If I pre-load data in my web application's cache at startup to make pages load faster, is that an "artificial crutch"? Why/why not?
@atazhaia said in Fall Creators Update, or how to fuck up the OS from start to finish:
Also, I was just hit with the new Windows "feature" mentioned in the OP. Colleague came in and connected his laptop and started the boot and then went for coffee. And ofc he had a browser tab with YT open, so it would load behind the login screen and start playing the world's longest fucking ad.
Microsoft isn't responsible for Chrome/Firefox/whatever auto-loading YT pages or YT deciding to auto-play on page load. If the browser were Edge, you might have a point I guess.
@atazhaia said in Fall Creators Update, or how to fuck up the OS from start to finish:
Seriously, what inbred mongrel at Microsoft thought that feature would be a good idea ever? Fuck Microsoft and their ideas of "helpful" features. Is that yet another thing designed to make Windows look faster than it actually is?
Again, what are you thinking with the "look faster"? The user was already logged on, it was just locked.

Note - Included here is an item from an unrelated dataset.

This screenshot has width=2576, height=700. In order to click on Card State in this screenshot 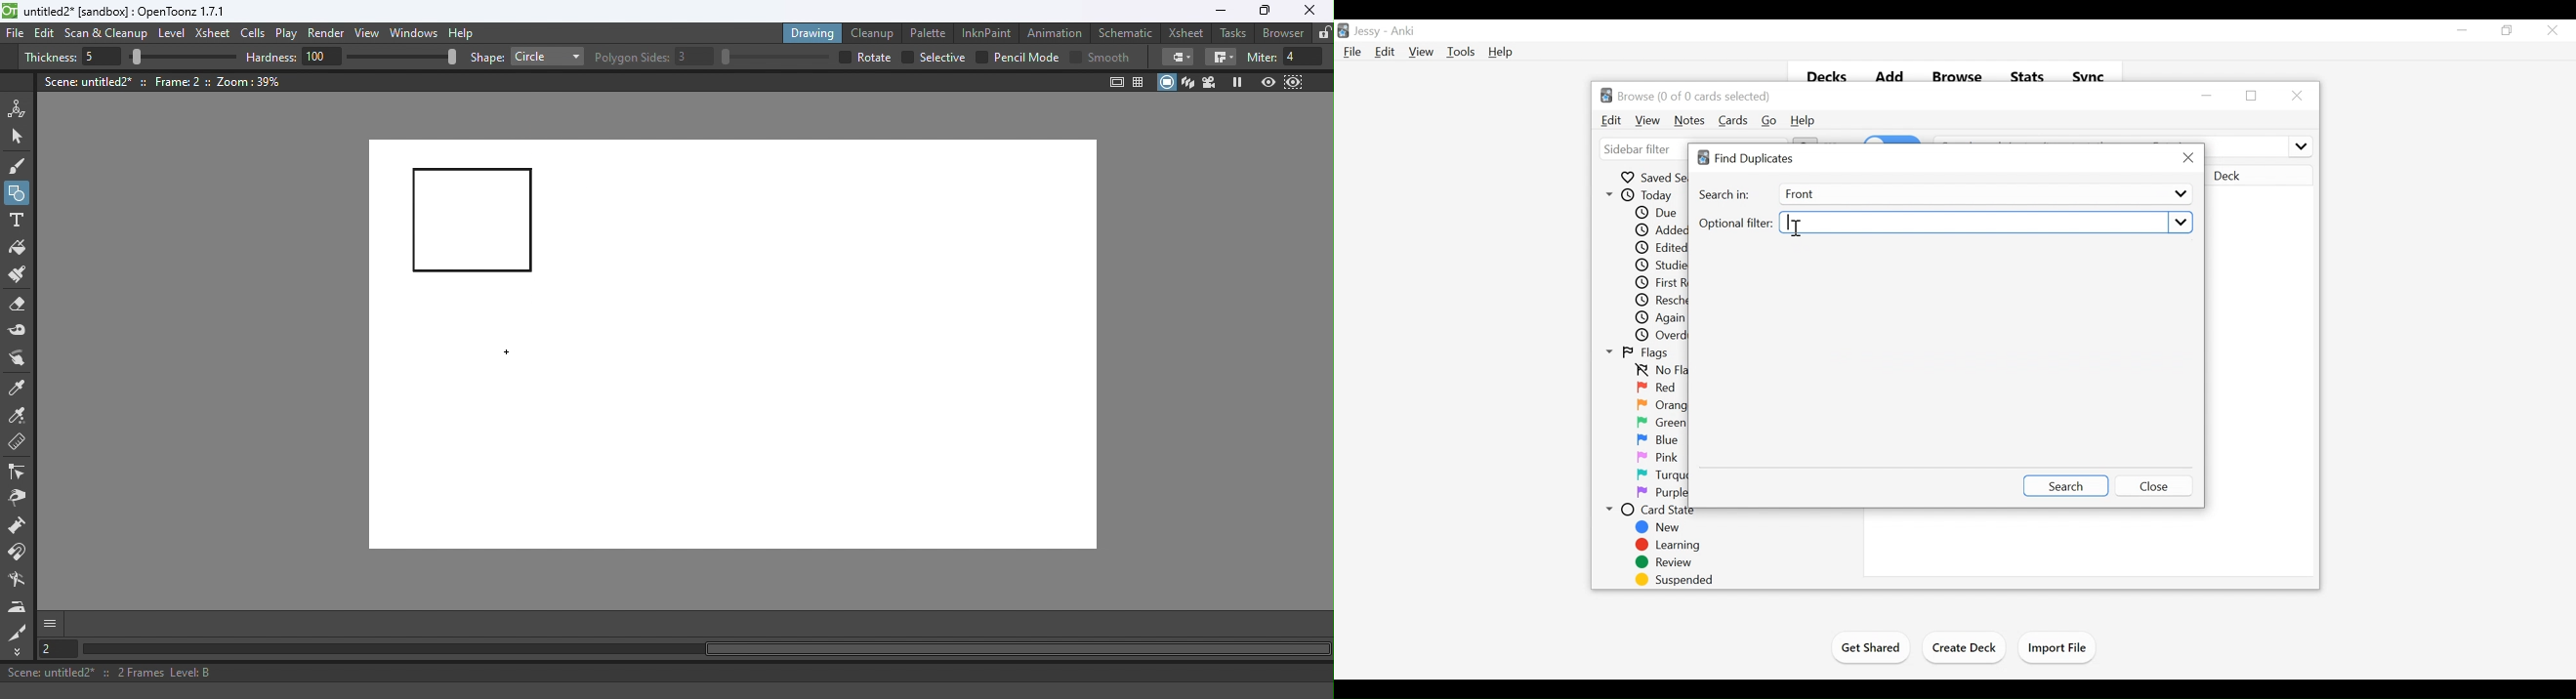, I will do `click(1656, 511)`.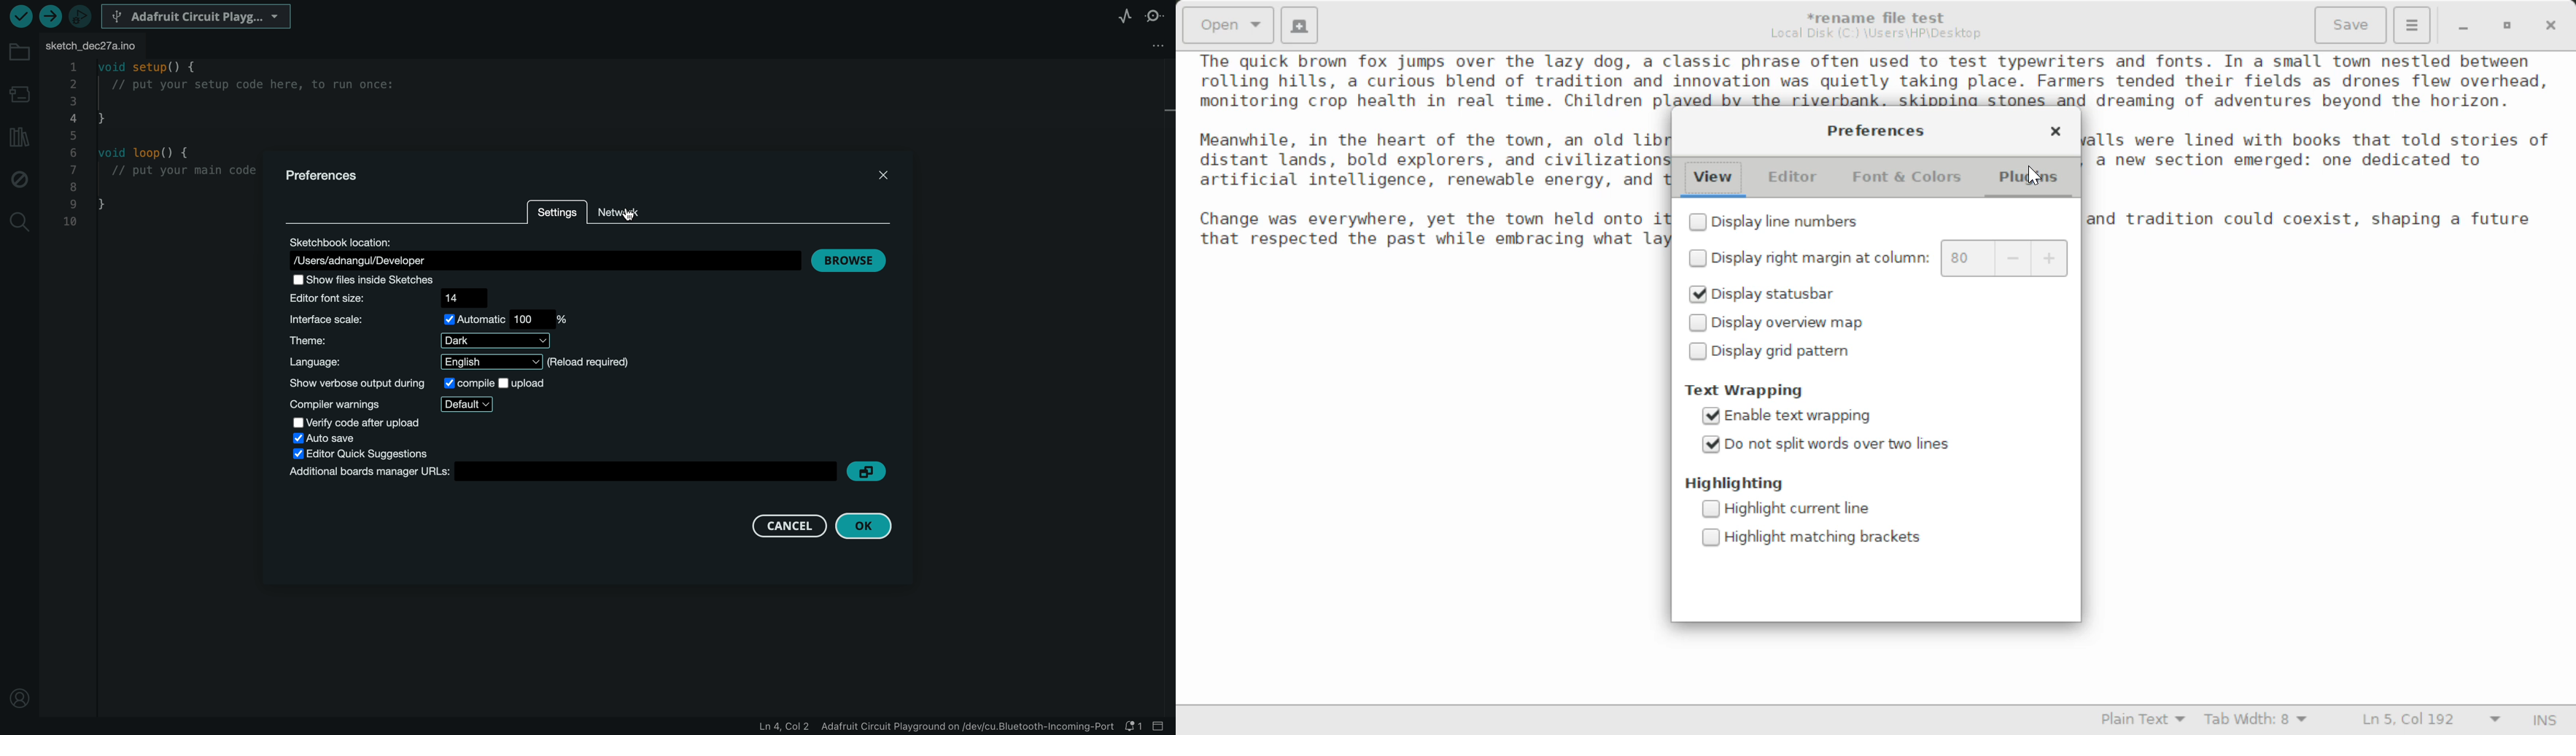 This screenshot has height=756, width=2576. What do you see at coordinates (52, 16) in the screenshot?
I see `upload` at bounding box center [52, 16].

Unlocking is faster than logging in. This isn't a "looks faster", this is an "is faster". There is no illusion; it's the exact same thing Fast User Switching did back in Windows XP. (Or did you bitch about that also?)
@atazhaia said in Fall Creators Update, or how to fuck up the OS from start to finish:
As the login tends to be very slow compared to the competition
Is it.
@atazhaia said in Fall Creators Update, or how to fuck up the OS from start to finish:
So, my message to Microsoft: Stop adding these crutches to give the illusion of your OS being fast and work on actually MAKING it fast. Sort the underlying issues instead of just painting over the cracks. And fire the team who keeps coming up with and implementing these misfeatures.
What exact underlying issues cause you to perceive logins as being slow (when they aren't, but I digress), and why do you think "pre-loading stuff" isn't an appropriate solution to the problem?